1 Part Corps of Engineers, 1 Part Secret Service

February 11, 2010

I’ve been thinking a lot lately about the role of System, Network and Database Administrators, and I’ve found it’s useful to think of us, collectively as the “Operations” arm of an organization.  Whether I think of it as “Systems Operations”, “Network Operations” or some other variant doesn’t really help me understand our role any better, but could be useful to differentiate it from some other kind of operations department.

What I have found helpful is to think about our responsibilities and the functions we perform.

The model I have at the moment is that we are 1 part US Army Corp of Engineers, and 1 part US Secret Service.

We are like the Corp of Engineers because we build infrastructure.  We survey problem sites.  We design solutions for the environments that we support.  This requires us to plan ahead, so that we are not short on resources, and so that our work is done in coordination with other efforts, so there aren’t costly delays.  We need to do requirements planning, and do peer reviews to ensure we do not have oversights in our plans that will lead to defects, and the implementations need to be inspected for defects as things are built.

If defects are found, we have to determine how much it impacts the project, and how much it will take to repair it.  If it will lead to a catastrophic failure, it is our duty to report it and try to raise awareness about the seriousness of the issue, so that the catastrophic failure will not occur.

-------

To-do list -
- 1) In one to three sentences, explain why the post says operations staff must plan ahead.
- 2) Retype the passage of the post between "February 11, 2010" and "US Secret Service.", inclusive.
- 3) Answer these questions from the post:
(a) On what date was the post written?
(b) Which two US organizations make up the author's current model of the operations role?
(c) When defects are found, what two things must be determined?
The material after this point is separate from the post and unrelated to it.

-------

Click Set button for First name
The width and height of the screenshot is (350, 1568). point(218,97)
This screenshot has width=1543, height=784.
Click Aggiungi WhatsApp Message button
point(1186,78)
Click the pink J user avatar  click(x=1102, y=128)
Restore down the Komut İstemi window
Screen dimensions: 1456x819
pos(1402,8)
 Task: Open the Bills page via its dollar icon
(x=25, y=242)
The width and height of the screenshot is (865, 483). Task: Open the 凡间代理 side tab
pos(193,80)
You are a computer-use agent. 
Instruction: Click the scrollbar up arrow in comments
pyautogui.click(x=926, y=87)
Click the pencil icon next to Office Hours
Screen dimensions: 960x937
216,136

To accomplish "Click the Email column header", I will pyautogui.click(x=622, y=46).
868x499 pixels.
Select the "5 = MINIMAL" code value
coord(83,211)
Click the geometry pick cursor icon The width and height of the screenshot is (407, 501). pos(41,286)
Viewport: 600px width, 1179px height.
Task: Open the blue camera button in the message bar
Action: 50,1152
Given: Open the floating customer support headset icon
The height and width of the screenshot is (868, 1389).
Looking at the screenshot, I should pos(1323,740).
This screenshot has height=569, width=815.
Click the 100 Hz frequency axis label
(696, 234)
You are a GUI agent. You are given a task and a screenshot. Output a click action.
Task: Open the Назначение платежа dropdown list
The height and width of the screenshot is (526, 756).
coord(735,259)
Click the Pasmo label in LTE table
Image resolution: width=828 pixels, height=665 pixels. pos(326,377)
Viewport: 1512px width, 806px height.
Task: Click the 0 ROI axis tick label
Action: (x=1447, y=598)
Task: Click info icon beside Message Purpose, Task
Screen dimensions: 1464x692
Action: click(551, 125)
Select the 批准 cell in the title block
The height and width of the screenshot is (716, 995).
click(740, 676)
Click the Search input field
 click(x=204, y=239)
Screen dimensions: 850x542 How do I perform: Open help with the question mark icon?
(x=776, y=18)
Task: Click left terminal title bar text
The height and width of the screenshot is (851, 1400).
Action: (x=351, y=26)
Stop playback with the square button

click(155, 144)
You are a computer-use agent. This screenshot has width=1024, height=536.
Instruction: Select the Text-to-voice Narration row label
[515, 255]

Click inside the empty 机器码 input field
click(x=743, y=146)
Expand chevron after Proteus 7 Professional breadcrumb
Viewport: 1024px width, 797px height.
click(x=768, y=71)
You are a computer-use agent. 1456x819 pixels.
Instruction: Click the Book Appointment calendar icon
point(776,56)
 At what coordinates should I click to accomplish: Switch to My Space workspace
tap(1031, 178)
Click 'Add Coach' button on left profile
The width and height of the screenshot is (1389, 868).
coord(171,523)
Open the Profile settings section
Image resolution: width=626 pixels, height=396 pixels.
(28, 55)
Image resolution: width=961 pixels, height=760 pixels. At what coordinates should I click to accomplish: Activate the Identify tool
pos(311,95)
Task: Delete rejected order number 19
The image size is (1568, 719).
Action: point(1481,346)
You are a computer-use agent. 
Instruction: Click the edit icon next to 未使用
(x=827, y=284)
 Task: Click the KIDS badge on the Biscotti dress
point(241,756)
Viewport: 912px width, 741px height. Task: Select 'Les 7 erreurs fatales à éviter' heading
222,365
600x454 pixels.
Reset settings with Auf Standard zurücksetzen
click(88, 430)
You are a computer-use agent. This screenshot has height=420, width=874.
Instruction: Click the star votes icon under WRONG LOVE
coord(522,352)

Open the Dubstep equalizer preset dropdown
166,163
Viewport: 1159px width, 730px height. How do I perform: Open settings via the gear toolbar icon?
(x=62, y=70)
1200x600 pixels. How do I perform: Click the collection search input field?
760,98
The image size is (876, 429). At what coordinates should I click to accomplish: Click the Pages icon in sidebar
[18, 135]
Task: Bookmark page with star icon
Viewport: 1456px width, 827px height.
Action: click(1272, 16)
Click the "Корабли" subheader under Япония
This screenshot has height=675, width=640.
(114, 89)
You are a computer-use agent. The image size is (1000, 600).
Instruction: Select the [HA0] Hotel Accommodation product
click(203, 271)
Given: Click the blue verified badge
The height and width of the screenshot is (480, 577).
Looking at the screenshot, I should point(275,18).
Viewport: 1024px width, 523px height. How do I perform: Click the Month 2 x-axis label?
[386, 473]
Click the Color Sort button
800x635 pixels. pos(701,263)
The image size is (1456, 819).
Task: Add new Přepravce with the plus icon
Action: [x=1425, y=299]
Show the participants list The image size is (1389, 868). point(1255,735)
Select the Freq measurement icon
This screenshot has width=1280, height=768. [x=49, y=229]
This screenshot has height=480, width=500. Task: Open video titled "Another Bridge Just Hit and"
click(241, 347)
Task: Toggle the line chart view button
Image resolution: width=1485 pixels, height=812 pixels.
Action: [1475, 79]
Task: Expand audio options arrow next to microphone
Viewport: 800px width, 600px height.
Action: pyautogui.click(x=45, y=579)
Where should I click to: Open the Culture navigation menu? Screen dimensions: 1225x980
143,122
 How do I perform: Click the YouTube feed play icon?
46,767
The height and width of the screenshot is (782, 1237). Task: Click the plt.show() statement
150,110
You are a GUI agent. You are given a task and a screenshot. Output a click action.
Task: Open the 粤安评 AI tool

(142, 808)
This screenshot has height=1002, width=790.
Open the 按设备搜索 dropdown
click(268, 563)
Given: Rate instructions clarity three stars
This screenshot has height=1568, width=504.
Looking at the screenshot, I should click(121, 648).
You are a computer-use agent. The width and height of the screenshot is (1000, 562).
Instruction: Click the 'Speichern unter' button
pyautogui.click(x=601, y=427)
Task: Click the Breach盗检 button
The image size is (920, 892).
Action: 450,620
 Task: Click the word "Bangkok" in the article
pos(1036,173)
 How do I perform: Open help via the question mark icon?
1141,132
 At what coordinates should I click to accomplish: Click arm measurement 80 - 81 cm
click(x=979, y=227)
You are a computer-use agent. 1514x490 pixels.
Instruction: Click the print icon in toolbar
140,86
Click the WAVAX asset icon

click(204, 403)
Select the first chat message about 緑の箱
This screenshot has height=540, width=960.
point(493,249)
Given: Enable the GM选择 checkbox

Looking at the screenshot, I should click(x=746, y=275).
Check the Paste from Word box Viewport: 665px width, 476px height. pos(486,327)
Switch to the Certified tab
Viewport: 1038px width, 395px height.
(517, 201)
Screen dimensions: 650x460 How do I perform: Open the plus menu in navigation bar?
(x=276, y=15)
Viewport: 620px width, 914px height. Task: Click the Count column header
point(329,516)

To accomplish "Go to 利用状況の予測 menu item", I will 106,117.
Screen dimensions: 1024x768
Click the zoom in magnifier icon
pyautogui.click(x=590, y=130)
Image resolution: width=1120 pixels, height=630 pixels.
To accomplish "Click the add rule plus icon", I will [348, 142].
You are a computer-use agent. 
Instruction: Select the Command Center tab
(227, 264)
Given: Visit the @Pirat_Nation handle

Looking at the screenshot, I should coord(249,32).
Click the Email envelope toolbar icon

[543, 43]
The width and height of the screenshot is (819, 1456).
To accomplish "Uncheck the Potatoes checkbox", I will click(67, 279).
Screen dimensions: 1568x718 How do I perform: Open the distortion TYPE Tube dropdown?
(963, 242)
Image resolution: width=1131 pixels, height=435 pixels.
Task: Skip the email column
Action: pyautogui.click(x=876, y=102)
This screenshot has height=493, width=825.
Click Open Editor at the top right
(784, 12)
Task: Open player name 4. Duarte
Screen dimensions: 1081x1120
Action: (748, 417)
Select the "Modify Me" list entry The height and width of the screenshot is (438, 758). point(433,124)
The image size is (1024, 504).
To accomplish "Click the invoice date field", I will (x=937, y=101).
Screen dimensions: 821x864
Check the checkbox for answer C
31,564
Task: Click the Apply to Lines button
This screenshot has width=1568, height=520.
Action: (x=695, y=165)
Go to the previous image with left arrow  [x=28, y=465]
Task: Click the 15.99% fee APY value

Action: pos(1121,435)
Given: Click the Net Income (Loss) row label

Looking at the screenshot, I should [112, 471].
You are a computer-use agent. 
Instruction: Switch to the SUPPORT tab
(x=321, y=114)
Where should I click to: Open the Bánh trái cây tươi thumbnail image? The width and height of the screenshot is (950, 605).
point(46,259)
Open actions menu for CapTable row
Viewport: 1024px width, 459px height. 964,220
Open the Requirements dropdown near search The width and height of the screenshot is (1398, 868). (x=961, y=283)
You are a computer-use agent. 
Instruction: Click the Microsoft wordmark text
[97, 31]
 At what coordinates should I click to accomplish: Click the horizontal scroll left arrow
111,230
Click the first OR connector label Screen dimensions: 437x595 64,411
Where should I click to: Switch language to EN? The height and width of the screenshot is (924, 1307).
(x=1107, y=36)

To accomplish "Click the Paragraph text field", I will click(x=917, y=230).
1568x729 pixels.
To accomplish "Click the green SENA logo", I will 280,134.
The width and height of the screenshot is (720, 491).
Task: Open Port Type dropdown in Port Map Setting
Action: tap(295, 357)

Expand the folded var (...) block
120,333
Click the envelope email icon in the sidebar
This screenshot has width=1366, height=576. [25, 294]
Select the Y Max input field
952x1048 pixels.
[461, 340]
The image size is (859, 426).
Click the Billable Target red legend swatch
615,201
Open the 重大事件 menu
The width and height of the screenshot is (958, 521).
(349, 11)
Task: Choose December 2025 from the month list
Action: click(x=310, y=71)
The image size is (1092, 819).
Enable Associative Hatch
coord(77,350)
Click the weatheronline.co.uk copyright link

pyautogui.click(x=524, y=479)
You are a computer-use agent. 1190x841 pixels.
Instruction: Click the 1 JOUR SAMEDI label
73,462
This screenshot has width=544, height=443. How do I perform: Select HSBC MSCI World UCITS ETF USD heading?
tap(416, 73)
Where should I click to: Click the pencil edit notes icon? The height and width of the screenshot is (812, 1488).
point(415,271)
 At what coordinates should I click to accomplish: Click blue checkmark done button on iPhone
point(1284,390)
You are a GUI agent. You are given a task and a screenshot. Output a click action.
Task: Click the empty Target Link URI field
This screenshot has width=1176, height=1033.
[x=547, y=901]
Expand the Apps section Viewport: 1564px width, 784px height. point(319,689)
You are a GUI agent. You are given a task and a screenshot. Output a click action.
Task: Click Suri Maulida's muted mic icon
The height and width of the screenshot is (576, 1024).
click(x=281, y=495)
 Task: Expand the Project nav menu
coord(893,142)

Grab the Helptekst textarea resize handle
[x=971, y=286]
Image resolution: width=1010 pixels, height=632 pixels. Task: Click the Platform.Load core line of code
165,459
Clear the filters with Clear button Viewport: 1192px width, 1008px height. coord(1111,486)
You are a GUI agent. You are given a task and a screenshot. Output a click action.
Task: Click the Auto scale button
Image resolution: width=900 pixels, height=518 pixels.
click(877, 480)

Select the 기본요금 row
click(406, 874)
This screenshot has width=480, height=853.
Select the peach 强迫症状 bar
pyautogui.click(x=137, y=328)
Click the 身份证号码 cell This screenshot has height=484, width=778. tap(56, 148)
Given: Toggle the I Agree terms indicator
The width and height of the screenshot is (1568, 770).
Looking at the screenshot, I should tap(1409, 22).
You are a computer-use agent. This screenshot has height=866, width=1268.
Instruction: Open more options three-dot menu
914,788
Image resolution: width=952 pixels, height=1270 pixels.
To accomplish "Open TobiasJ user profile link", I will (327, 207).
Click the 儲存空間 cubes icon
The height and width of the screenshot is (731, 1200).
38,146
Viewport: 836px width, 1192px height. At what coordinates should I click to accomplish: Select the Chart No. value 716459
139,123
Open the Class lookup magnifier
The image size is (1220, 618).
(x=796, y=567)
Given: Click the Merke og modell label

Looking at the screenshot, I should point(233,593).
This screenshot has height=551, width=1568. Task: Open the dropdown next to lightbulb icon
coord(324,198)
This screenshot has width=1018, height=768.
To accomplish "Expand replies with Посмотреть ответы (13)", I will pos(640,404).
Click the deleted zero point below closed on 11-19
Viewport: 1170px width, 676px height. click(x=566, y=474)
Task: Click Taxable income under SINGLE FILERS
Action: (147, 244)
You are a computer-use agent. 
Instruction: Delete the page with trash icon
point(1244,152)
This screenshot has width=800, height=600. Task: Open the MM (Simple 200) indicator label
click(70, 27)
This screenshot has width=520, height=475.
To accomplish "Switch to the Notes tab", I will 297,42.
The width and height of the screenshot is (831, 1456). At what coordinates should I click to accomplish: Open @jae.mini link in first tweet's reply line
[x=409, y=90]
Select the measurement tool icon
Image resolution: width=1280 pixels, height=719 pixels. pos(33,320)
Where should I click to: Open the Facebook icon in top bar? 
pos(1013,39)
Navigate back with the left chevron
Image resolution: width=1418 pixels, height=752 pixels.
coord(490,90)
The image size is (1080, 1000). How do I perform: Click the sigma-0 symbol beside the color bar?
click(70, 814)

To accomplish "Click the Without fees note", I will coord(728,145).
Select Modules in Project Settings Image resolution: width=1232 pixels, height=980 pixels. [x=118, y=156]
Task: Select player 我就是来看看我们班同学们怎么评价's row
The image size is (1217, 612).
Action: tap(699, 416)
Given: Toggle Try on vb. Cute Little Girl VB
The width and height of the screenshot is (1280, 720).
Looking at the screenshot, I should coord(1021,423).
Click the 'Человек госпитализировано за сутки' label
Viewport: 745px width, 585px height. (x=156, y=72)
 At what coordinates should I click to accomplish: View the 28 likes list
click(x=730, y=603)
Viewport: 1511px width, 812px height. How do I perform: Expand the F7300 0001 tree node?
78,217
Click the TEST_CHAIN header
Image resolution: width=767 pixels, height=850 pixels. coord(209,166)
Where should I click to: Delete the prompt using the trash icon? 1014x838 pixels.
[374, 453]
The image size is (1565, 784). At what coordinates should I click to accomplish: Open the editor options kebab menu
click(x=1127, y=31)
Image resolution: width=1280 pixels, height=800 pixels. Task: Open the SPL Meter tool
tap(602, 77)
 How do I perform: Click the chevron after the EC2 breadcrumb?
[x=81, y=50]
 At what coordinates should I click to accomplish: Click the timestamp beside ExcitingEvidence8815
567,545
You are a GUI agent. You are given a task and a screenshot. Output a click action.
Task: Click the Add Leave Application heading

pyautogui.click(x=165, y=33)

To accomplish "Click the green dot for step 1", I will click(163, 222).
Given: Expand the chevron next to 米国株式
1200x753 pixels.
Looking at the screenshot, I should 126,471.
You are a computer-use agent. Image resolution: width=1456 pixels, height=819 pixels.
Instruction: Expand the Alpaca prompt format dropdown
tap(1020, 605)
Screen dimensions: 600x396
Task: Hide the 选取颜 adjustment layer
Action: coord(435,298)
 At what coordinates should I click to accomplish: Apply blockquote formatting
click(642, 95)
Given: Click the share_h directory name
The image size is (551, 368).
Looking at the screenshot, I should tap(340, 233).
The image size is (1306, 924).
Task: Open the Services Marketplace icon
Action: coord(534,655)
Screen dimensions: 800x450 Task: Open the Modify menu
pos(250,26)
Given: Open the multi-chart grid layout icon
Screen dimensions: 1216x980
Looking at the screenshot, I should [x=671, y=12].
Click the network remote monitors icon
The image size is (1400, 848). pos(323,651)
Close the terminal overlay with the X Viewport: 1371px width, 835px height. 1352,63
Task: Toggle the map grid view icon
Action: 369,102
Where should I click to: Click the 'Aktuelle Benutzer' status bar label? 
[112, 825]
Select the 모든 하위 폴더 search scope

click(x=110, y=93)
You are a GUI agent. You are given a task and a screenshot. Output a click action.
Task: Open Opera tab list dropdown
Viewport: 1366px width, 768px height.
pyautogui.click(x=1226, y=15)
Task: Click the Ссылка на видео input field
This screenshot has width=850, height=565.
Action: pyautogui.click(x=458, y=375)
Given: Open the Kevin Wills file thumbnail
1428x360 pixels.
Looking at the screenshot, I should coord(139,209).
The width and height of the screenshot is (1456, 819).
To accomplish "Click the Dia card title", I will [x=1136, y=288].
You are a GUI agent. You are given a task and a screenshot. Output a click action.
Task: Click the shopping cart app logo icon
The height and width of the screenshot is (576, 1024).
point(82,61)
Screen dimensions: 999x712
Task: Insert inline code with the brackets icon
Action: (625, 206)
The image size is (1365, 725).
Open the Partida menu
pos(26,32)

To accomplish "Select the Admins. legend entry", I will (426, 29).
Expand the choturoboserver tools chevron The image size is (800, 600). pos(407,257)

-------

Task-by-task outputs -
- 1) Planning ahead keeps the team from running short on resources. It also lets the work be done in coordination with other efforts, so that there are no costly delays.

- 2)
February 11, 2010

I’ve been thinking a lot lately about the role of System, Network and Database Administrators, and I’ve found it’s useful to think of us, collectively as the “Operations” arm of an organization.  Whether I think of it as “Systems Operations”, “Network Operations” or some other variant doesn’t really help me understand our role any better, but could be useful to differentiate it from some other kind of operations department.

What I have found helpful is to think about our responsibilities and the functions we perform.

The model I have at the moment is that we are 1 part US Army Corp of Engineers, and 1 part US Secret Service.

- 3)
(a) February 11, 2010.
(b) The US Army Corp of Engineers and the US Secret Service.
(c) How much the defect impacts the project, and how much it will take to repair it.